* What to work on
Your answer should consist of every line in the records that holds "height".

* Stored records
BEGIN

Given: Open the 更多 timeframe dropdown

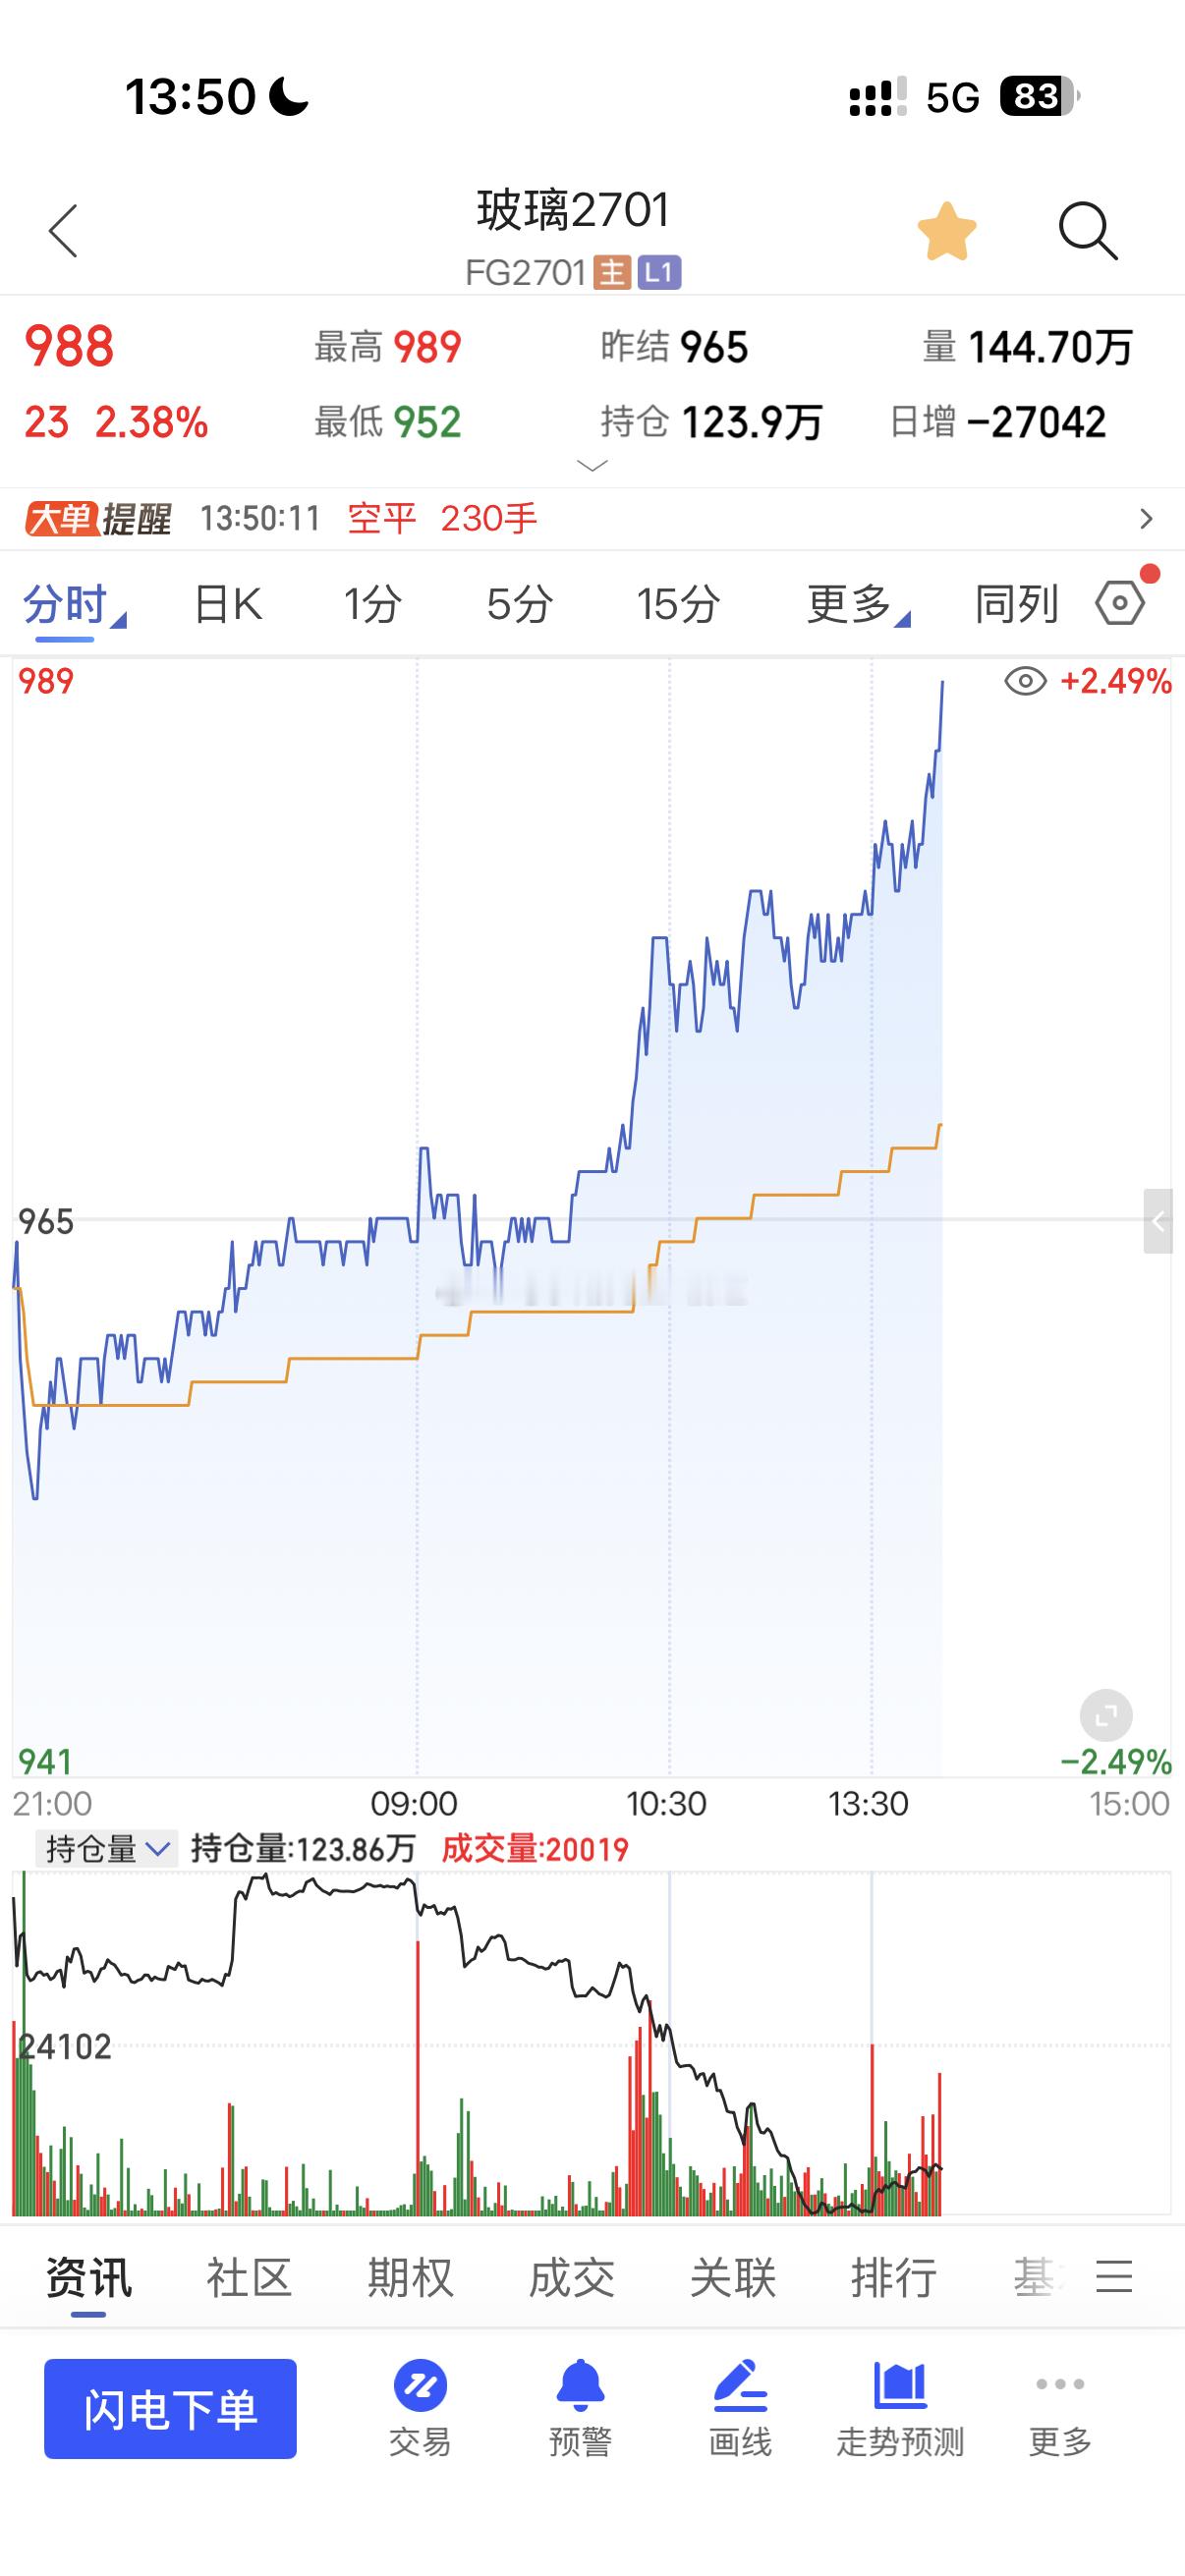Looking at the screenshot, I should coord(858,604).
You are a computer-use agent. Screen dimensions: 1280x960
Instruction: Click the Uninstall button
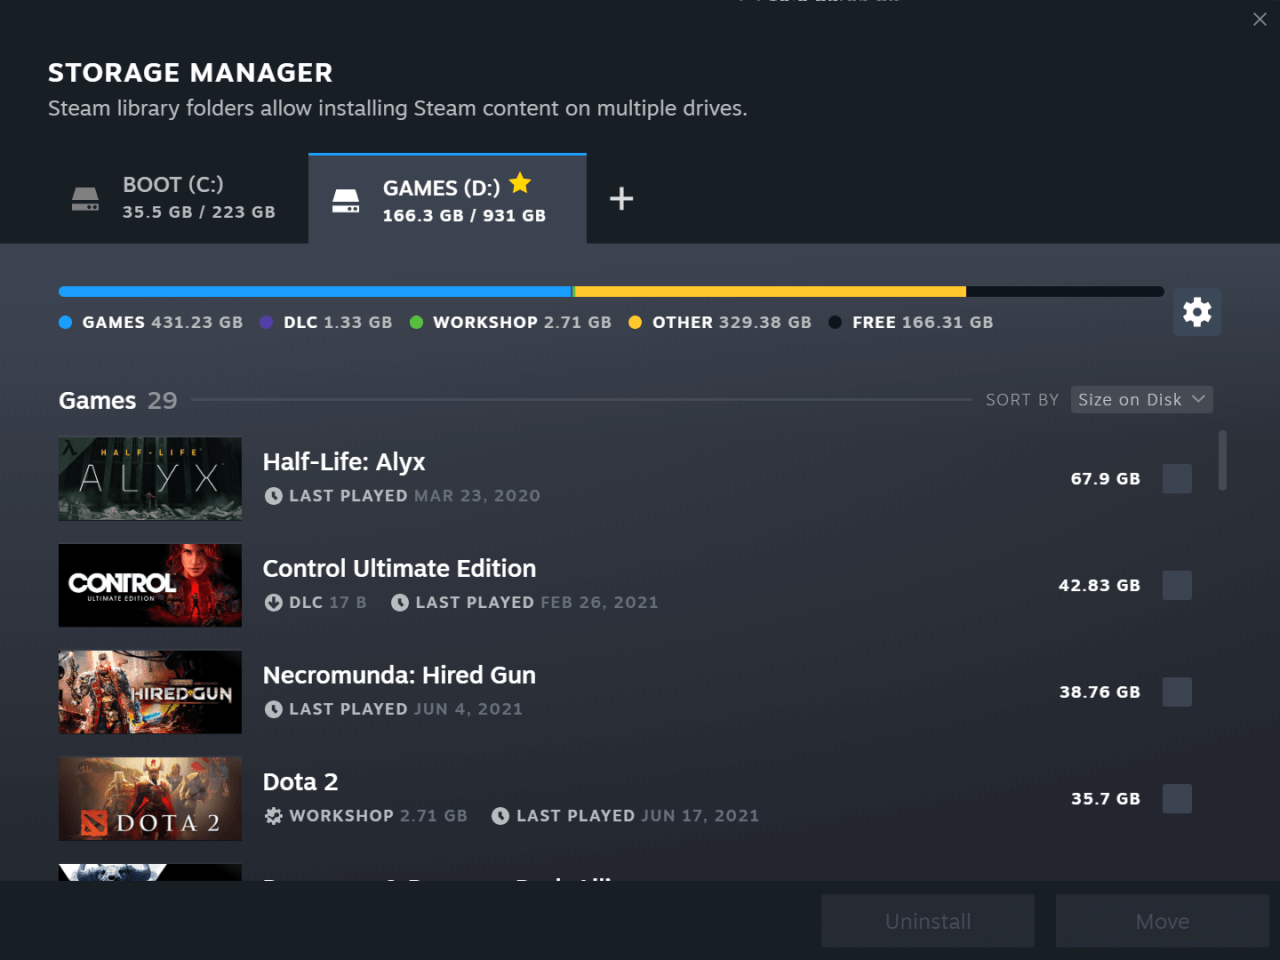tap(927, 921)
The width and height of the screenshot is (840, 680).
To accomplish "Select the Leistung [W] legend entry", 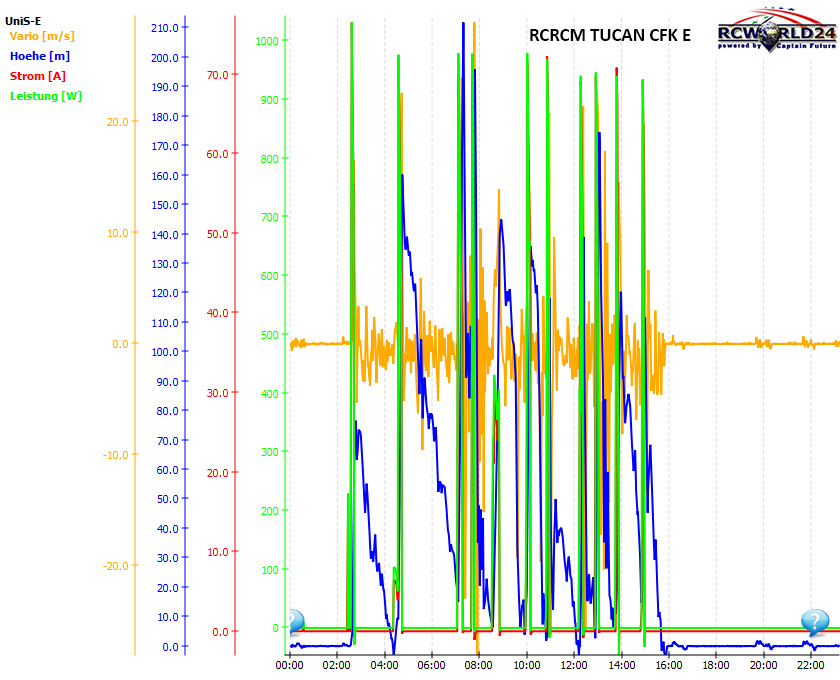I will pyautogui.click(x=46, y=96).
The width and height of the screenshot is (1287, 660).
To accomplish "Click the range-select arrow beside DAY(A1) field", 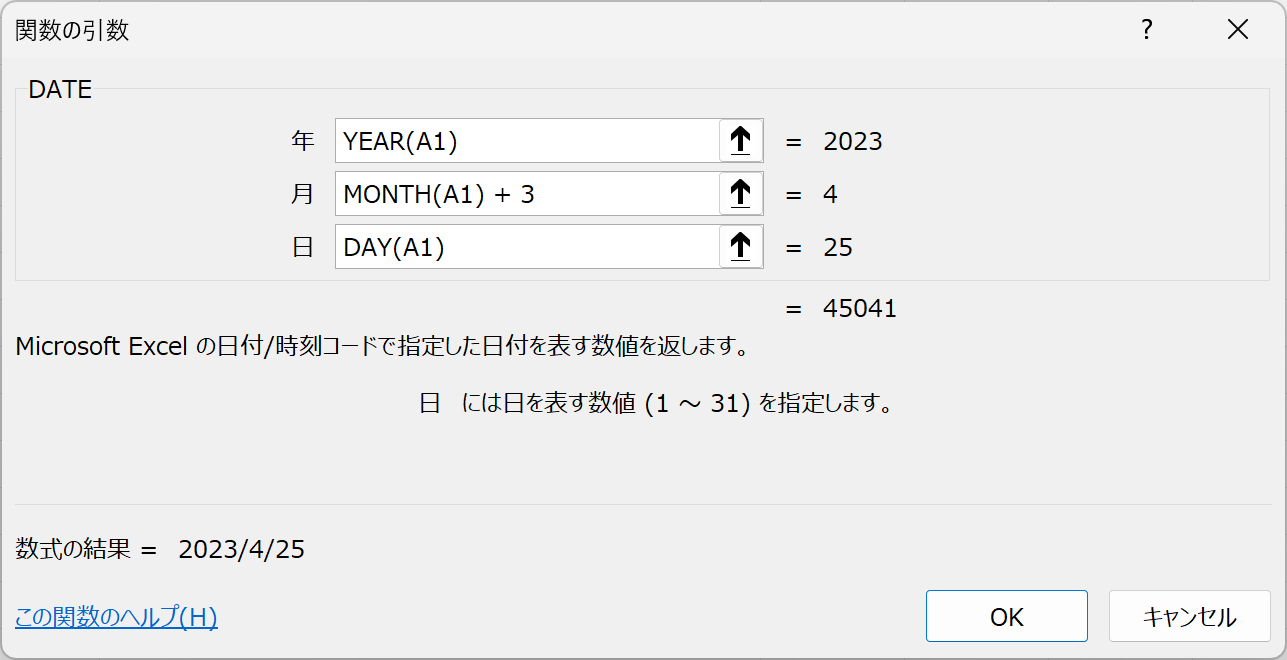I will pos(741,247).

END

* Solution to this task
The width and height of the screenshot is (840, 680).
The width and height of the screenshot is (1287, 660).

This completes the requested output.